# TC Contender



## Adam Chesley (May 9, 2012)

Ive never handgun hunted before but I bought a Contender off of a guy with a 10 inch barrel that shoots 45 colt/410 so now Im looking forward to killing a deer with one. My question is can I kill a deer with this setup and whats the best ammo to shoot? Any advice will be helpful, thanks.


----------



## Joe_Atlanta (May 9, 2012)

Standard .45 Colt from 10" barrel should do fine out to 50 yds. Past that you should look into loading it a little hotter. Either do it yourself or Google: 45 Colt+P to buy some . The +P stuff should be good out to 100+ yds.
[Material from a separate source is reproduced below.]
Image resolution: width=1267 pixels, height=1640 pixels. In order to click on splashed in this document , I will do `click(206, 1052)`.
Once you get ammo it will come down to how far away can you shoot accurately enough to place the shot for a humane kill.


----------



## Philbow (May 9, 2012)

The limiting factor will be the accuracy (or complete lack of) with the 45/410 barrel. I have an old 45/410 barrel and I have not found any 45 loads accurate enough for my hunting. Your barrel may be more accurate than mine only testing will tell. 
*DO NOT TRY 45s THROUGH THE CHOKE TUBE*. Bad things are likely to occur.

(I assume it has the "hidden" choke tube.)


----------



## frankwright (May 9, 2012)

A lot of handgun hunters have had accuracy problems with the 45/410 barrel due to the bullet jump in the chamber but at handgun distances you will probably be fine.
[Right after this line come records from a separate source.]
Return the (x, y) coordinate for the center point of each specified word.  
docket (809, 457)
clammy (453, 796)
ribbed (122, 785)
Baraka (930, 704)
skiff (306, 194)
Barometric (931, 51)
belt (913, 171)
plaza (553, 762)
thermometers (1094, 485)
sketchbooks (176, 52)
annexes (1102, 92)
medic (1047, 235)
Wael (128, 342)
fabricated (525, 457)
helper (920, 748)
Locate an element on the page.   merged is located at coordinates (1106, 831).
I would think any good 250gr swc, JSP or Hornady XTP would do fine on deer sized game out to 75 yards if you do your part.

get some ammo and get to the range and find out the guns and your limitations, how far you can accurately shoot at what distance and then go have some fun next deer season.


----------



## deast1988 (May 9, 2012)

Look into buffalo bore, Corbon, and double tap. These are the hotter loads available. Ballistic wise consider Hornady flextips not sure grains but they can improve ur groups over distance if you go with optics add a little more range and speed with ur 10in barrel.


----------



## Richard P (May 10, 2012)

If you find your .45 /410 barrel does not fit your needs there are many suitable barrels to be found on the used market. And, as mentioned----DO NOT shoot bullets through the choke. It was put there to stop the shot charge from spinning due to the effect of the rifling. The barrel has rifling because T/C could not market a smooth bore barrel of less than 18'' due to federal laws governing shotguns.


----------



## Adam Chesley (May 11, 2012)

I appreciate all of the advice guys.


----------



## Philbow (May 13, 2012)

Adam,
When you try the 45 loads could you post the group size with each one? I would be interested in the results.
                                                                              Phil


----------



## Adam Chesley (May 17, 2012)

Will do Phil as soon as I find the time to get out and shoot it. Not that it matters or anything because I really like the gun but what do yall think this gun is worth? I gave the guy $300 for it.


----------



## Richard P (May 17, 2012)

Adam, the bare frame goes around 225$. Once you get it going you'll find it is very well worth what you gave. Once you add a .22lr barrel you'll have even more fun with it.


----------